= Alan Little (academic) =

British social scientist

Alan Neville Little, JP (12 July 1934 – 18 October 1986) was a British social scientist.

== Biography ==
Alan Neville Little was born on 12 July 1934, the son of Charles Henry Little and Lilian Little. In 1955, he married Dr Valerie Hopkinson; they had three children. Little studied at the London School of Economics and Political Science (LSE), receiving a Bachelor of Science degree (BSc) in sociology and doctorate (PhD) in economics. He lectured at the LSE from 1959 to 1966 and then spent two years as a consultant at the Organisation for Economic Co-operation and Development (OECD). In 1968, he was appointed director of research and statistics at the Inner London Education Authority (ILEA). He then worked for the Community Relations Commission from 1973 to 1978, when he was appointed Lewisham Professor of Social Administration at Goldsmiths' College, University of London, in succession to Robert Pinker. He remained in the post until his death on 18 October 1986. Outside of academia, he had been a Justice of the Peace for Bromley since 1966 and was involved in the organisation of the Social Science Research Council.

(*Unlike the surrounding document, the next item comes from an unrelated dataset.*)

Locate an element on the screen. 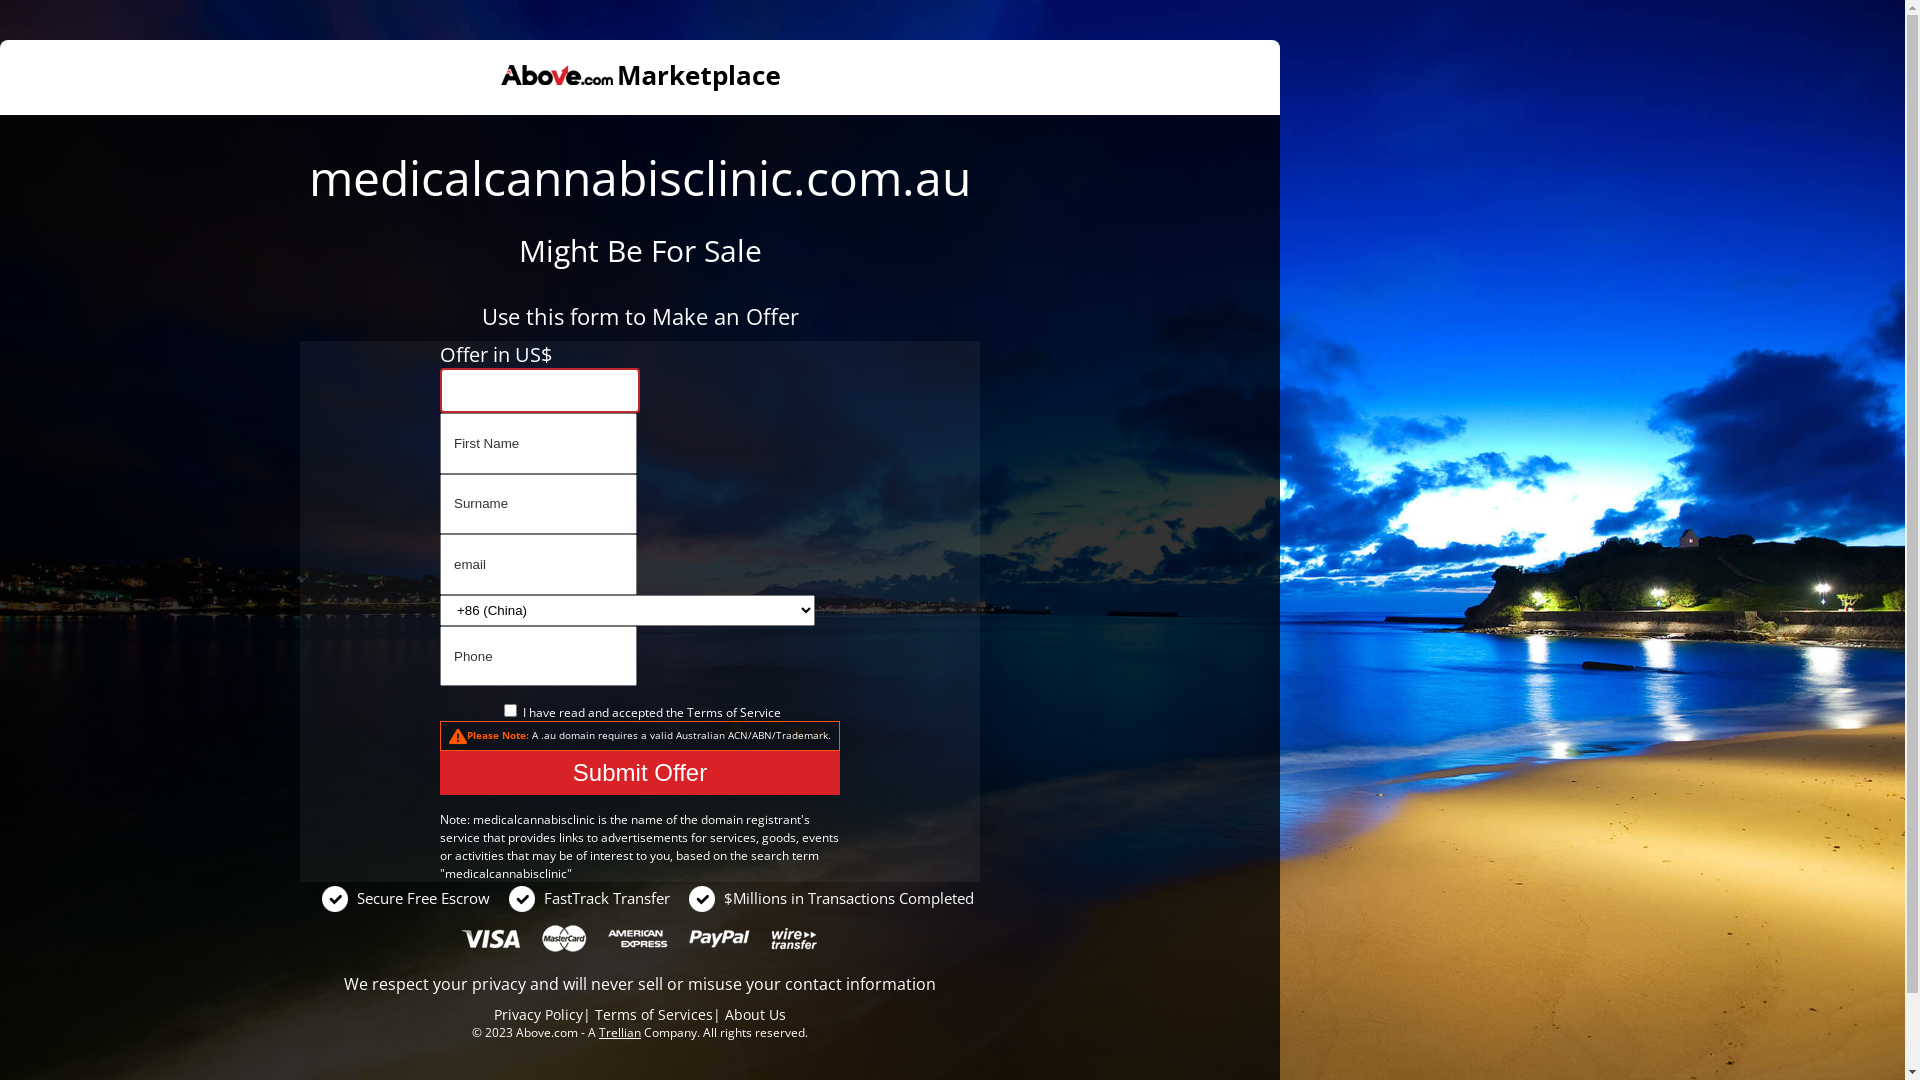 This screenshot has width=1920, height=1080. About Us is located at coordinates (756, 1014).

Little's published works included Development of Secondary Education: Trends and Implications (1969), Strategies of Compensation (1971), Homelessness and Unemployment (1974), Urban Deprivation, Racial Inequality and Social Policy (1977), Multi-Ethnic Education: The Way Forward (1981), Loading the Law (1982), Studies in the Multi-Ethnic Curriculum (1983) and Race and Social Work (1986).